Set down every entry exactly as given. Pictures are to be left out.

[[ Material shown, beginning ]]

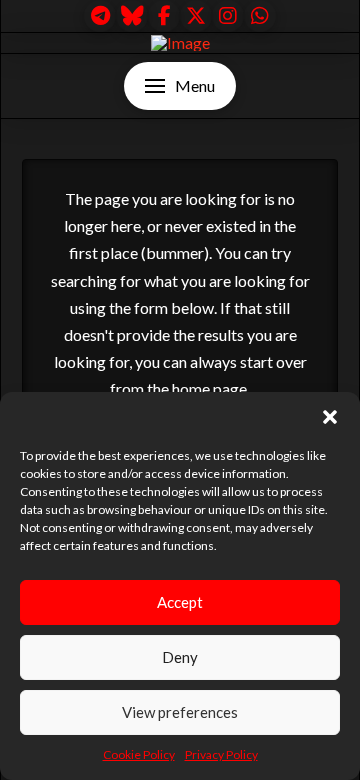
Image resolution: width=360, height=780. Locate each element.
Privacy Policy (221, 754)
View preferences (180, 712)
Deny (180, 657)
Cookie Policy (139, 754)
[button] (330, 417)
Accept (180, 602)
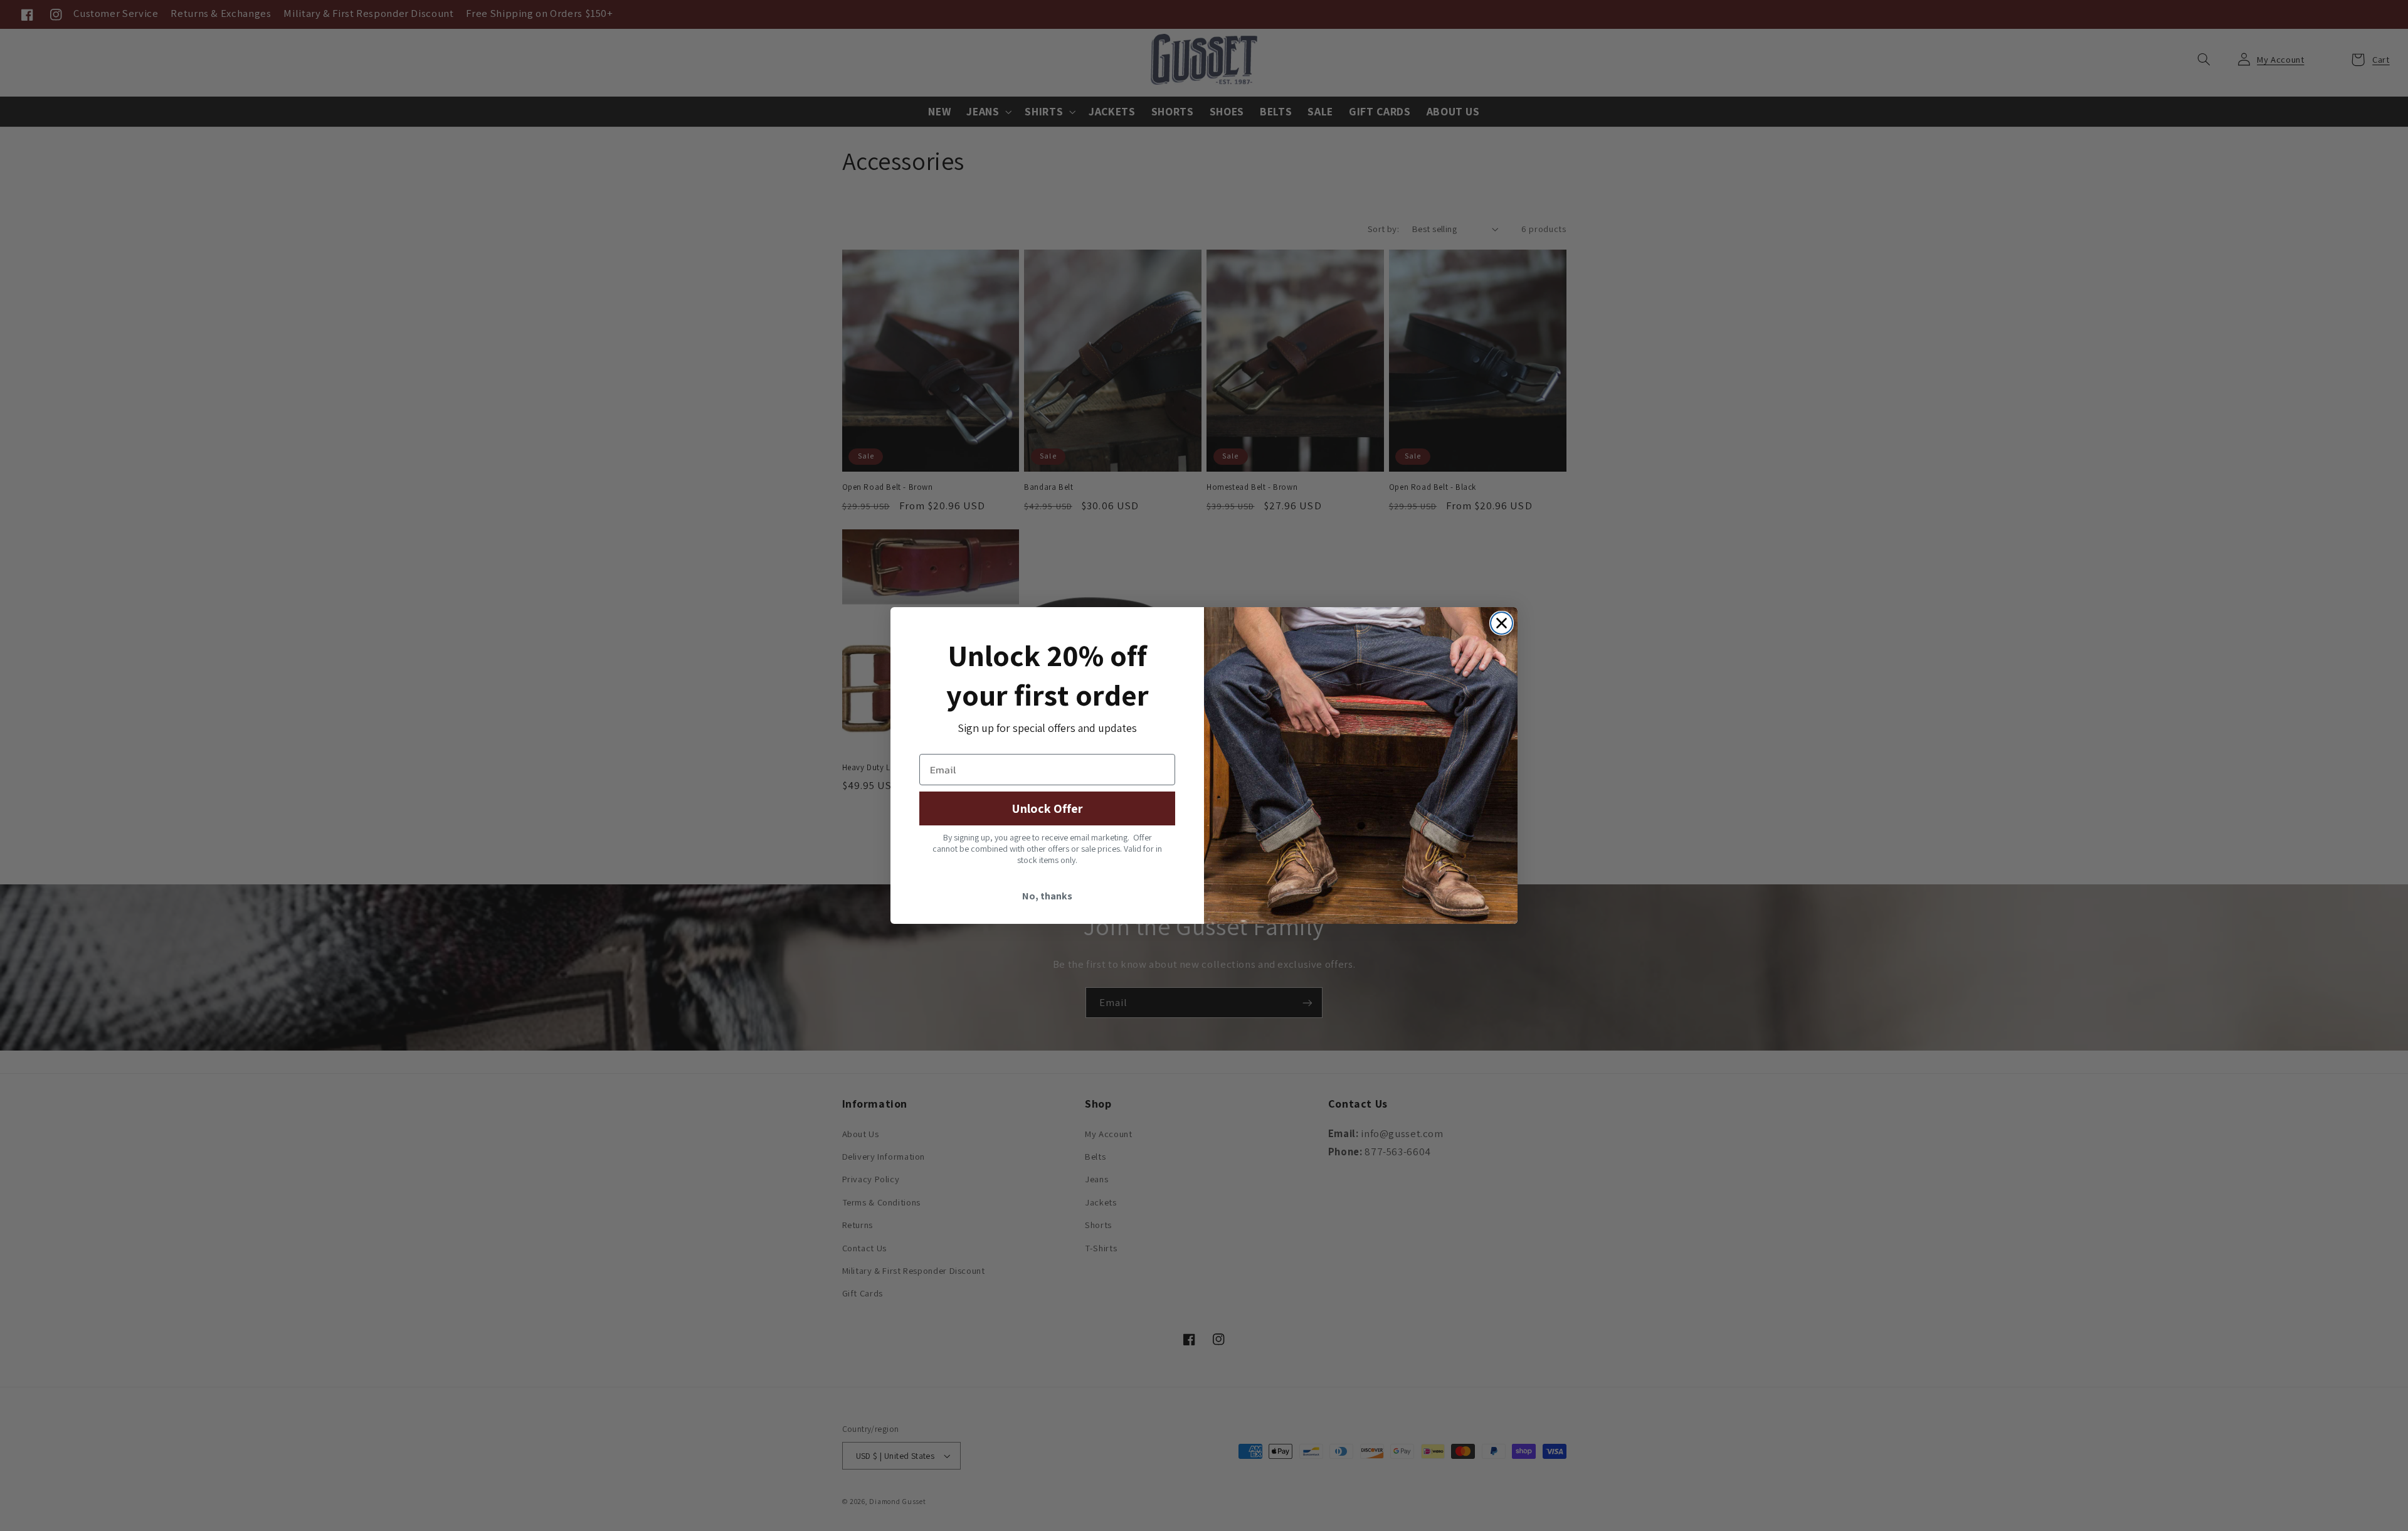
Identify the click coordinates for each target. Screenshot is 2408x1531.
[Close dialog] (1502, 623)
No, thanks (1047, 896)
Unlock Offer (1047, 808)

[[ Material shown, end ]]

_Exercise output:_
Image resolution: width=360, height=780. Locate each element.
Privacy Policy (221, 754)
View preferences (180, 712)
Deny (180, 657)
Cookie Policy (139, 754)
[button] (330, 417)
Accept (180, 602)
Identify the click coordinates for each target. Screenshot is 2408x1531.
[Close dialog] (1502, 623)
No, thanks (1047, 896)
Unlock Offer (1047, 808)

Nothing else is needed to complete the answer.